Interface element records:
Start

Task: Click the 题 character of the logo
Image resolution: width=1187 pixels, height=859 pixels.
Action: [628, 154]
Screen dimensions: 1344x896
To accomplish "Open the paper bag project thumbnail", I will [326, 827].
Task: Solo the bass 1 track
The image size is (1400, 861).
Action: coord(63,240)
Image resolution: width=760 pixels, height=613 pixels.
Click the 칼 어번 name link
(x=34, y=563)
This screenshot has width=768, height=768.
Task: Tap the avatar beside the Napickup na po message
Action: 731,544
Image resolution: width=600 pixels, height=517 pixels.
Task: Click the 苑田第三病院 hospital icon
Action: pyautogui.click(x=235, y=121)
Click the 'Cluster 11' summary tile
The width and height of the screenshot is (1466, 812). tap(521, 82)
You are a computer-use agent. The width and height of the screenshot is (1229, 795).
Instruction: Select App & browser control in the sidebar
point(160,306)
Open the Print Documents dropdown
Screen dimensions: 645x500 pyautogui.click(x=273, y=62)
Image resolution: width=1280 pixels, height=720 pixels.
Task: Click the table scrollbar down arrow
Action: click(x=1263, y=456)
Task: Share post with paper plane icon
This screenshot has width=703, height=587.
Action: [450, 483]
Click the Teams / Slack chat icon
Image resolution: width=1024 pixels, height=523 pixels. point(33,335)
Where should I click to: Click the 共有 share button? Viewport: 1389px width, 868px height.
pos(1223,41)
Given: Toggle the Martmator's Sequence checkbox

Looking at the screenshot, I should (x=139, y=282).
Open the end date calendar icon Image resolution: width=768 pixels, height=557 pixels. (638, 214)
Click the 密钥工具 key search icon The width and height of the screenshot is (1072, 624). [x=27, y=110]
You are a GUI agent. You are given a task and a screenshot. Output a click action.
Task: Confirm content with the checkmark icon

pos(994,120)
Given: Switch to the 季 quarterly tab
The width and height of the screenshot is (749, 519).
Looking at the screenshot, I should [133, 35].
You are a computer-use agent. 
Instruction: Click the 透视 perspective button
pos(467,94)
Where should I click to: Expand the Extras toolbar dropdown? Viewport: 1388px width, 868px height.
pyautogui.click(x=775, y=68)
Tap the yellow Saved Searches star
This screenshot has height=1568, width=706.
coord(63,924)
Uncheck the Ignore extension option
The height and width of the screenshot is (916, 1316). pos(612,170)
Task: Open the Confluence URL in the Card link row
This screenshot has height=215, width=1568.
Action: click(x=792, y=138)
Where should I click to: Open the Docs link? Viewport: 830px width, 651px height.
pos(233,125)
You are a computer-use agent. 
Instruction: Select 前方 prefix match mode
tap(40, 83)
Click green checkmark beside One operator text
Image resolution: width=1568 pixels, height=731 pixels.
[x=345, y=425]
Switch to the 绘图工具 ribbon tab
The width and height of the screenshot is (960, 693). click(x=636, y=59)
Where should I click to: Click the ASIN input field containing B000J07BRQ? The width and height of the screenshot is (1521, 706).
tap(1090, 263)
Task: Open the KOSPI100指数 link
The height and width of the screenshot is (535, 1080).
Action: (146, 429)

End

_WHAT THE TASK REQUIRES_
Copy out the records above again, swapping every "Instruction" for "Command" and leaving everything else unchanged.

_RESULT_
Task: Click the 题 character of the logo
Image resolution: width=1187 pixels, height=859 pixels.
Action: [628, 154]
Screen dimensions: 1344x896
To accomplish "Open the paper bag project thumbnail", I will [326, 827].
Task: Solo the bass 1 track
The image size is (1400, 861).
Action: coord(63,240)
Image resolution: width=760 pixels, height=613 pixels.
Click the 칼 어번 name link
(x=34, y=563)
This screenshot has width=768, height=768.
Task: Tap the avatar beside the Napickup na po message
Action: 731,544
Image resolution: width=600 pixels, height=517 pixels.
Task: Click the 苑田第三病院 hospital icon
Action: pyautogui.click(x=235, y=121)
Click the 'Cluster 11' summary tile
The width and height of the screenshot is (1466, 812). tap(521, 82)
You are a computer-use agent. The width and height of the screenshot is (1229, 795).
Command: Select App & browser control in the sidebar
point(160,306)
Open the Print Documents dropdown
Screen dimensions: 645x500 pyautogui.click(x=273, y=62)
Image resolution: width=1280 pixels, height=720 pixels.
Task: Click the table scrollbar down arrow
Action: click(x=1263, y=456)
Task: Share post with paper plane icon
This screenshot has width=703, height=587.
Action: [450, 483]
Click the Teams / Slack chat icon
Image resolution: width=1024 pixels, height=523 pixels. point(33,335)
Where should I click to: Click the 共有 share button? Viewport: 1389px width, 868px height.
pos(1223,41)
Given: Toggle the Martmator's Sequence checkbox

Looking at the screenshot, I should (x=139, y=282).
Open the end date calendar icon Image resolution: width=768 pixels, height=557 pixels. (638, 214)
Click the 密钥工具 key search icon The width and height of the screenshot is (1072, 624). [x=27, y=110]
You are a GUI agent. You are given a task and a screenshot. Output a click action.
Task: Confirm content with the checkmark icon

pos(994,120)
Given: Switch to the 季 quarterly tab
The width and height of the screenshot is (749, 519).
Looking at the screenshot, I should [133, 35].
You are a computer-use agent. 
Command: Click the 透视 perspective button
pos(467,94)
Where should I click to: Expand the Extras toolbar dropdown? Viewport: 1388px width, 868px height.
pyautogui.click(x=775, y=68)
Tap the yellow Saved Searches star
This screenshot has height=1568, width=706.
coord(63,924)
Uncheck the Ignore extension option
The height and width of the screenshot is (916, 1316). pos(612,170)
Task: Open the Confluence URL in the Card link row
This screenshot has height=215, width=1568.
Action: click(x=792, y=138)
Where should I click to: Open the Docs link? Viewport: 830px width, 651px height.
pos(233,125)
You are a computer-use agent. 
Command: Select 前方 prefix match mode
tap(40, 83)
Click green checkmark beside One operator text
Image resolution: width=1568 pixels, height=731 pixels.
[x=345, y=425]
Switch to the 绘图工具 ribbon tab
The width and height of the screenshot is (960, 693). click(x=636, y=59)
Where should I click to: Click the ASIN input field containing B000J07BRQ? The width and height of the screenshot is (1521, 706).
tap(1090, 263)
Task: Open the KOSPI100指数 link
The height and width of the screenshot is (535, 1080).
Action: (146, 429)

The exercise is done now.